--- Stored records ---
******************************

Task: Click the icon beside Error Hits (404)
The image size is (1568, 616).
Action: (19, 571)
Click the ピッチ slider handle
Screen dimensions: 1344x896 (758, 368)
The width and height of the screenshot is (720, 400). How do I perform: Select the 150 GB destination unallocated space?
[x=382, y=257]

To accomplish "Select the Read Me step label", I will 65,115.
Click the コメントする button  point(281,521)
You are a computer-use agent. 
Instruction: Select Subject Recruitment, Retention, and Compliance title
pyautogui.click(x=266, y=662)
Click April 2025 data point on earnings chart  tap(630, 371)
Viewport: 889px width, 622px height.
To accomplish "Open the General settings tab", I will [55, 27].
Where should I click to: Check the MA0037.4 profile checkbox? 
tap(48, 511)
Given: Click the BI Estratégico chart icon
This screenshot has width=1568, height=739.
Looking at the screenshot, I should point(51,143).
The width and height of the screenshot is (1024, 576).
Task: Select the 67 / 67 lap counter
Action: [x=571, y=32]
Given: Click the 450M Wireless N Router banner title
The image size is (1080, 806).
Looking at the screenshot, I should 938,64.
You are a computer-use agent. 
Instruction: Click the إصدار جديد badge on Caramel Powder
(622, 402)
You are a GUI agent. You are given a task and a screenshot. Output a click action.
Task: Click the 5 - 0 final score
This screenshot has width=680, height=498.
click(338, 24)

******************************

--- Work to be completed ---
Write out all of the data above line by line, leaving every character unchanged.

--- Solution ---
Task: Click the icon beside Error Hits (404)
The image size is (1568, 616).
Action: (19, 571)
Click the ピッチ slider handle
Screen dimensions: 1344x896 (758, 368)
The width and height of the screenshot is (720, 400). How do I perform: Select the 150 GB destination unallocated space?
[x=382, y=257]

To accomplish "Select the Read Me step label", I will 65,115.
Click the コメントする button  point(281,521)
You are a computer-use agent. 
Instruction: Select Subject Recruitment, Retention, and Compliance title
pyautogui.click(x=266, y=662)
Click April 2025 data point on earnings chart  tap(630, 371)
Viewport: 889px width, 622px height.
To accomplish "Open the General settings tab", I will [55, 27].
Where should I click to: Check the MA0037.4 profile checkbox? 
tap(48, 511)
Given: Click the BI Estratégico chart icon
This screenshot has width=1568, height=739.
Looking at the screenshot, I should point(51,143).
The width and height of the screenshot is (1024, 576).
Task: Select the 67 / 67 lap counter
Action: [x=571, y=32]
Given: Click the 450M Wireless N Router banner title
The image size is (1080, 806).
Looking at the screenshot, I should 938,64.
You are a computer-use agent. 
Instruction: Click the إصدار جديد badge on Caramel Powder
(622, 402)
You are a GUI agent. You are given a task and a screenshot. Output a click action.
Task: Click the 5 - 0 final score
This screenshot has width=680, height=498.
click(338, 24)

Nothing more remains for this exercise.